╭──
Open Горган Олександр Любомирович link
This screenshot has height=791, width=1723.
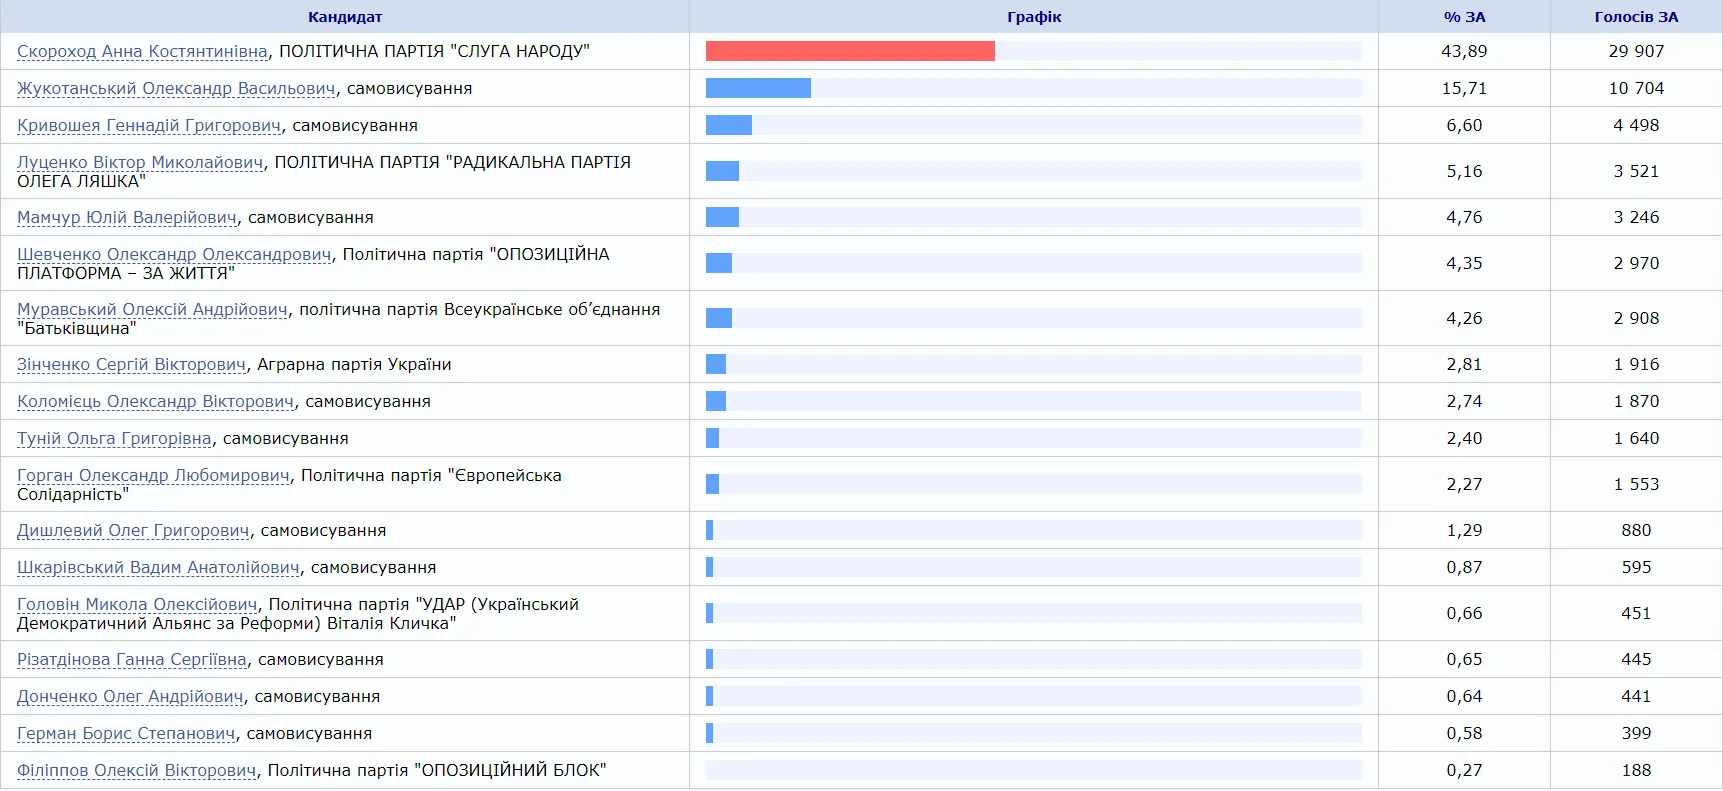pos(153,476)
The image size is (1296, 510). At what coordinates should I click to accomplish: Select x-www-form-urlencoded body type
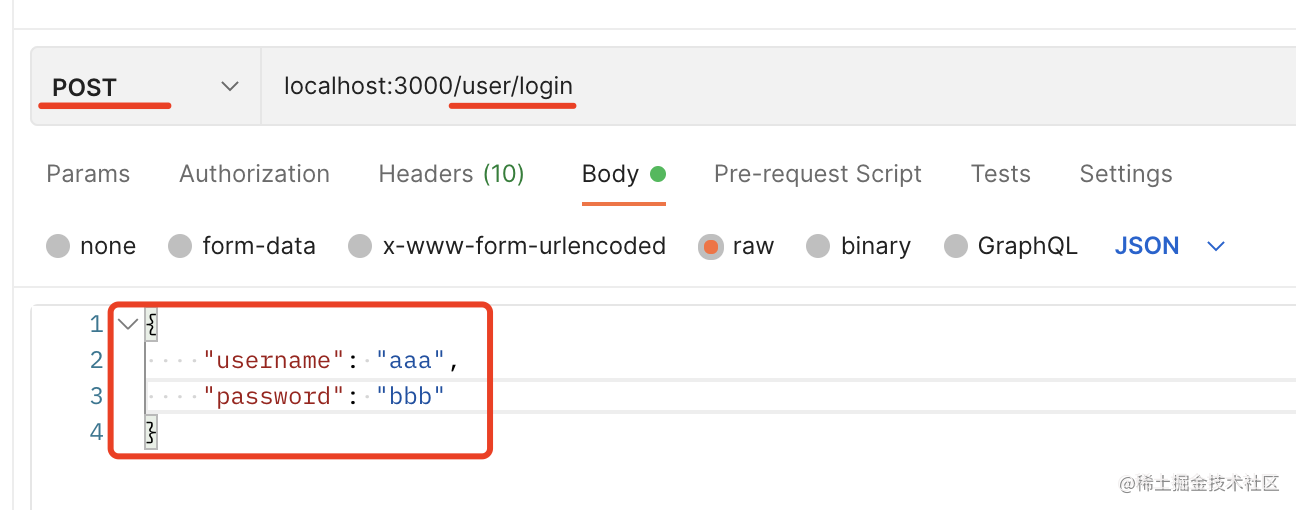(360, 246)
╰──
▶ _Given instruction_
Rewrite all the records above with "screenshot" swapped for "capture" and everything else unchanged. Leave the pictures out.

▶ _Task answer_
Open Горган Олександр Любомирович link
This capture has height=791, width=1723.
pos(153,476)
The image size is (1296, 510). At what coordinates should I click to accomplish: Select x-www-form-urlencoded body type
(360, 246)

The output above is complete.